Eating disorders are a mix of distorted body image and poor coping skills. The individuals who have these conditions are tortured souls in need of comfort, acceptance, and a firm hand leading them towards healthy behaviors. Early recognition and intervention are the keys to recovery of their feelings of self-worth and the healing of their overwrought bodies.

The recovery rates for eating disorder clients have been recorded at greater then 80%. Together, health professionals of all disciplines, with the aid of caring families, friends and communities, can lead those who are afflicted to better health. Good treatment planning includes all of the stakeholders and combines medication with cognitive and family therapies has been proven to turn things around for those with eating disorders (Murray, 2002).

References

“Binge Eating Disorder.” NIH Publication No. 99-3589. National Institute of Diabetes and Digestive and Kidney Diseases (NIDDK).

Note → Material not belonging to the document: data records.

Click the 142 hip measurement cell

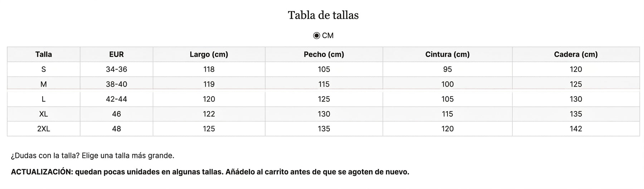click(576, 129)
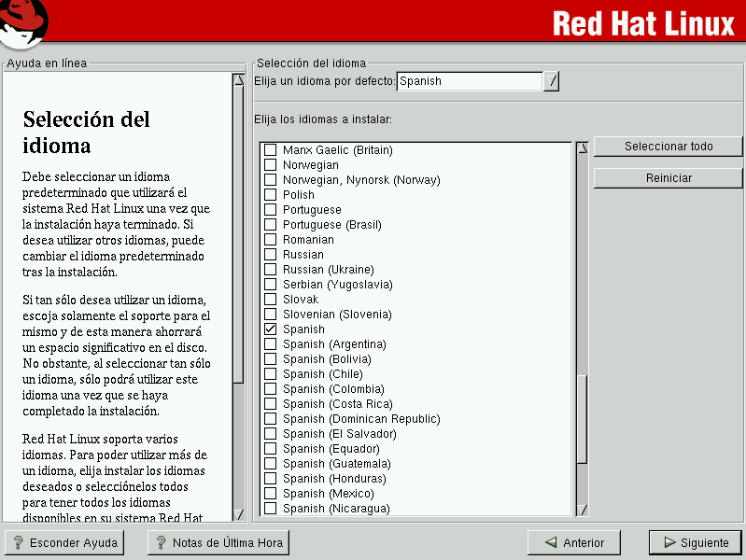
Task: Select the Norwegian, Nynorsk (Norway) list entry
Action: [x=360, y=180]
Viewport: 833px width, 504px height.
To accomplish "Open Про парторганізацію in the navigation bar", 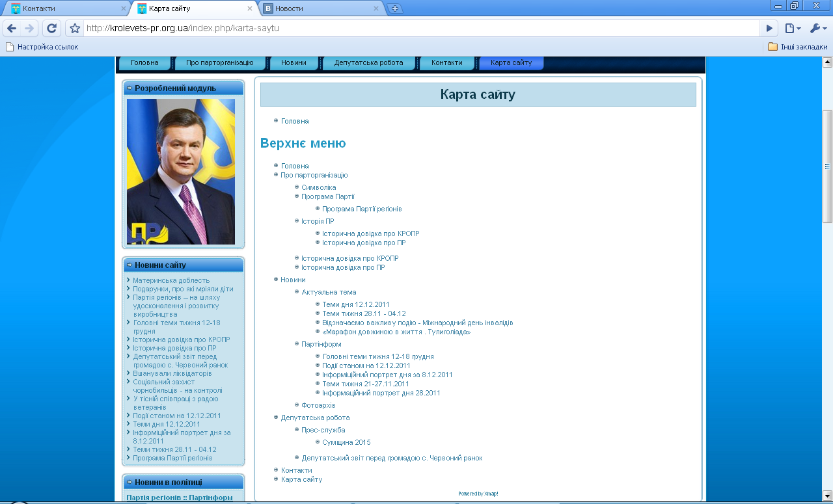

National Institute of Health. (NIH). February 2001.

“BMI for Adults – What is BMI?” Centers for Disease Control (CDC). National Center for Chronic Disease Prevention and Health Promotion. April 2003.

“Practice Guidelines for the Treatment of Patients with Eating Disorders.” American Psychiatric Association (APA). Workgroup on Eating Disorders. http://www.psych.org/psych_pract/treatg/pg/eating_revisebook_index.cfm. December 2003.

Moreno et al. “Eating Disorder: Bulimia.” E-Medicine. http://www.eMedicine.com. December 2003.

Murray, B. “Partners in Illness – Patients Trading Thinness Tips.” Monitor on Psychology. March 2002.

Myers, M. “Eating Disorders.” http://www.weight.com/Eating_Disorders. August 2001.

Pritts et al. “Diagnosis of Eating Disorders in Primary Care.” American Family Physician. January 2003.